%%

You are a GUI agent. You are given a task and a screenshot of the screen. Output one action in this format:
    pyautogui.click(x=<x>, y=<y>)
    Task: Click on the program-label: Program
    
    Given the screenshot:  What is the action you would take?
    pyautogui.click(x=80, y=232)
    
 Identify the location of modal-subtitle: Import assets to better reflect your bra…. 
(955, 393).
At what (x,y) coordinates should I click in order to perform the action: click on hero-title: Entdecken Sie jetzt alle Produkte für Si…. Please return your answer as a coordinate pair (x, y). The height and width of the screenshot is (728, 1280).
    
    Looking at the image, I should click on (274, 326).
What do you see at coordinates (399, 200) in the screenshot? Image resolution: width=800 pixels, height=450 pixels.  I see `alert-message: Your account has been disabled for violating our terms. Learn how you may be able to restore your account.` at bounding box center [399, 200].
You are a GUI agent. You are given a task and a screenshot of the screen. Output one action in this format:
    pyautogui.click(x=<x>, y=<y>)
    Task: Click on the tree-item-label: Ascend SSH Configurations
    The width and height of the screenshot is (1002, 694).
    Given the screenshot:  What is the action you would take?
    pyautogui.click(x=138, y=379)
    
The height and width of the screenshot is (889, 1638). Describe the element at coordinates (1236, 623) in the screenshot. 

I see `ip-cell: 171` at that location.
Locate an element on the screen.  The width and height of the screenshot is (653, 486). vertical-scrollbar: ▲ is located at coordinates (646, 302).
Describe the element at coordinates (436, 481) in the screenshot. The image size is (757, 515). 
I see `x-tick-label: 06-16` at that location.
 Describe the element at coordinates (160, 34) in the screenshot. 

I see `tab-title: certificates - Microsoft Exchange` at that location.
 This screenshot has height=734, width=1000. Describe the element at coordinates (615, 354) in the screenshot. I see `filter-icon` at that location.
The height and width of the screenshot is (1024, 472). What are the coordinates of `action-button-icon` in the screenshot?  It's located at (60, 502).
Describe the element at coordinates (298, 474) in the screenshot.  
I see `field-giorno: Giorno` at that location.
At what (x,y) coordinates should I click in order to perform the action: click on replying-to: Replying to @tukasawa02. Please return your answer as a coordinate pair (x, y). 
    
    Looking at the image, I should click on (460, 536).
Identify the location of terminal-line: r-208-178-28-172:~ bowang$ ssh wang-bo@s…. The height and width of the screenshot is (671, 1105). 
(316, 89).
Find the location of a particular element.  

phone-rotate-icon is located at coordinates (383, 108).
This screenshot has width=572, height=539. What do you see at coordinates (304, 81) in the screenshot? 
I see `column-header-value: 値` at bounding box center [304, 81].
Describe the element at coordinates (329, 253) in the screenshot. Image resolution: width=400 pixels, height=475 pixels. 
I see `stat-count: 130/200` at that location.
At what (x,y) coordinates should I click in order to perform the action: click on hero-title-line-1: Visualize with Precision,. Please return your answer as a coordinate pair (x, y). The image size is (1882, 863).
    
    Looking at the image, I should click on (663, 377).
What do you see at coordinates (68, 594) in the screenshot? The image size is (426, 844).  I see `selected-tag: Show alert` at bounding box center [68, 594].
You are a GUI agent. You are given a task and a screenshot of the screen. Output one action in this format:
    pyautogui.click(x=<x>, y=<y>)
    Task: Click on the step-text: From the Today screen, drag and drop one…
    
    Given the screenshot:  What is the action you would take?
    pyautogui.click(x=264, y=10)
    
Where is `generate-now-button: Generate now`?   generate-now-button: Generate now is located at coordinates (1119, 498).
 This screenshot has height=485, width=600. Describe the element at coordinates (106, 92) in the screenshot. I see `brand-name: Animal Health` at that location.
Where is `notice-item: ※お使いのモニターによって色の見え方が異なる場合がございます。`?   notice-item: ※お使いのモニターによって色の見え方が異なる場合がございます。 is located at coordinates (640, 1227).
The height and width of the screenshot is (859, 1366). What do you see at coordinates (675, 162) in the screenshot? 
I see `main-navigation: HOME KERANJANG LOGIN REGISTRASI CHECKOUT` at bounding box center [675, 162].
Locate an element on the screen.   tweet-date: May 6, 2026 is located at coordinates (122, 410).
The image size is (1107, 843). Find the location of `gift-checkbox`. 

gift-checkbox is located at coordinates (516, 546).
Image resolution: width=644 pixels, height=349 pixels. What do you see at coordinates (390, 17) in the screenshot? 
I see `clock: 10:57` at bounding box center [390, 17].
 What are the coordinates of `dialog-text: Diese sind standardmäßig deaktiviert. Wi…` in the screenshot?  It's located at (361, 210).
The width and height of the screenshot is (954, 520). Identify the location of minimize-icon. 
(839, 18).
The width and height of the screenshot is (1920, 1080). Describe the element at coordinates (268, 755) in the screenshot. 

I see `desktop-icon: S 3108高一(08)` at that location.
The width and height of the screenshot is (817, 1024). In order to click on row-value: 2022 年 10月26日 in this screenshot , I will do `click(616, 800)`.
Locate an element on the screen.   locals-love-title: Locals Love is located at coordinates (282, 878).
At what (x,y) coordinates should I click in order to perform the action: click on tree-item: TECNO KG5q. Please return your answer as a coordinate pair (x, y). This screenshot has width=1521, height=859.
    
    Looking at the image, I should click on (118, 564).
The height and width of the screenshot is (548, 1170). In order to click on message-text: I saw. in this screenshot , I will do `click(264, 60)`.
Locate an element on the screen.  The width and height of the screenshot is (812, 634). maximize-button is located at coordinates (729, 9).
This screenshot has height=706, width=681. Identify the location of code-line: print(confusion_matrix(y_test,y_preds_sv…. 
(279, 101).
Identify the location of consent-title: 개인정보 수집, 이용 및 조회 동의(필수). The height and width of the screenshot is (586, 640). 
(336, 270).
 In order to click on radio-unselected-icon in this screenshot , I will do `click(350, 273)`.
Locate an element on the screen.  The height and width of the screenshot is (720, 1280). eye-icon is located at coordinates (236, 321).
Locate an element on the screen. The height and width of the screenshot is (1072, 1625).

%%

● Exercise description:
Copy out, word for word, the part of the rows that opens with the line containing "has width=1521, height=859." and closes with the line containing "In order to click on radio-unselected-icon", keeping both of those lines.

● Solution for this problem:
At what (x,y) coordinates should I click in order to perform the action: click on tree-item: TECNO KG5q. Please return your answer as a coordinate pair (x, y). This screenshot has width=1521, height=859.
    
    Looking at the image, I should click on (118, 564).
The height and width of the screenshot is (548, 1170). In order to click on message-text: I saw. in this screenshot , I will do `click(264, 60)`.
Locate an element on the screen.  The width and height of the screenshot is (812, 634). maximize-button is located at coordinates (729, 9).
This screenshot has height=706, width=681. Identify the location of code-line: print(confusion_matrix(y_test,y_preds_sv…. 
(279, 101).
Identify the location of consent-title: 개인정보 수집, 이용 및 조회 동의(필수). The height and width of the screenshot is (586, 640). 
(336, 270).
 In order to click on radio-unselected-icon in this screenshot , I will do `click(350, 273)`.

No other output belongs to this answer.